The month of November provided a much needed break from the whirlwind that was September and October. Between adjusting to living in Hungary, traveling with and for Fulbright, and my own personal traveling, the first two months of the year went by in a flash and I really needed some normalcy and thankfully, November came through for me. I didn't think I would say this while I was over here, but I didn't really go anywhere in November and it was fantastic. We had one Fulbright trip to Budapest to the Jewish District, but I went up on Friday night and came home again on Saturday night. The other weekends I spent in Békés just relaxing and being normal and as a result, I finally felt more grounded and at home. As Thanksgiving approached, I started to feel sad I wasn't at home for the holiday. However, I am very blessed to work with some amazing people who made sure that Thanksgiving in Hungary was great. One of the other English teachers at Szegedi (my school) had me over on Thursday night for a mock Thanksgiving. She made chicken (whole turkeys are hard to find), mashed potatoes, vegetables, and even made sure to have cranberries. We had a great time and it was a wonderful way to spend Thanksgiving evening. The next night another English teacher at the other school where I teach had the entire English department over to her house and we had another mock Thanksgiving. This time we had turkey sandwiches and some other American type food. It was another great evening. Although I will be very excited about a traditional Thanksgiving in the US next fall, I truly enjoyed my Hungarian versions of Thanksgiving.

December made up for the calm of November in spades. I spent every weekend travelling. Nora and I went to Vienna the first weekend, I had a Fulbright trip and Christmas party in Budapest on the second weekend, Nora and I went back to Vienna on the third weekend, and then Katie Lorey gets here Monday the 23rd, Christmas is the 24th and 25th and then Katie and I leave for our Christmas trip to Spain and Portugal on the 26th. Whew! It has been/will be amazing, but I know I will be ready to relax again in January.
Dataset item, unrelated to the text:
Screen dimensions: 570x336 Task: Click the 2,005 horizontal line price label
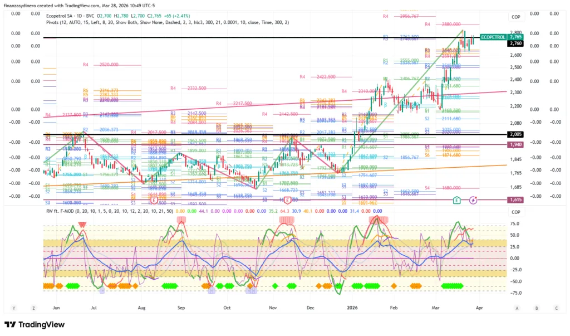tap(515, 134)
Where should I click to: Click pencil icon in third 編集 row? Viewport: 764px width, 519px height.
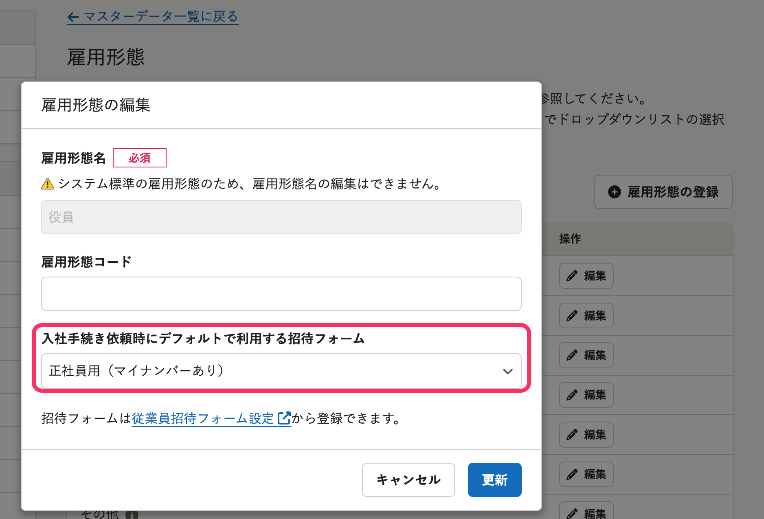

School has also picked up. I feel like I have "hit my stride" with teaching and as a result have been getting busier and busier! Now that my goals and student's skill levels are clearer to me, it is easier to create more meaningful lessons and I have started to see an improvement in my students abilities and comfort level with English. Since my job here is not to teach English grammar, but to work with the students on their conversation abilities, I do not work out of a textbook at all. In some ways it is great - I get to create all my own lessons and have pretty much total freedom with what I do. In other ways it is a huge challenge - I have to create all my own lessons and have pretty much total freedom with what I do! It has been fun however to learn what really works for teaching English as a language and I know I have grown professionally from this experience. I have started assigning much more writing to all levels of my students. While this has obvious benefits to both the students and myself because it allows both of us to see where they are making mistakes and where I need to focus my mini-lessons, I am right back to grading a bunch of papers! While obviously I am not grading 4-6 page research essays, grading shorter writings from 11 different groups of kids is still time consuming! I have been thinking a lot about what to do 2nd semester and have come up with, what I think will be, some good ideas. I am excited to see how they work in the classroom!

Reflecting back over the first 1/2 of this school year, and how much I have grown both personally and professionally already, has inevitably made me think about how this is the last year of the Fulbright Classroom Teacher Exchange and what a complete and utter travesty that is. While I am happy to see the other Fulbright Programs for students, scholars, and researchers continue because the people involved in them are doing truly fantastic work and have been professionally and personally inspiring to me with their dedication and skill, I cannot help but think the government defunding of the FCTE Program is an egregious error. 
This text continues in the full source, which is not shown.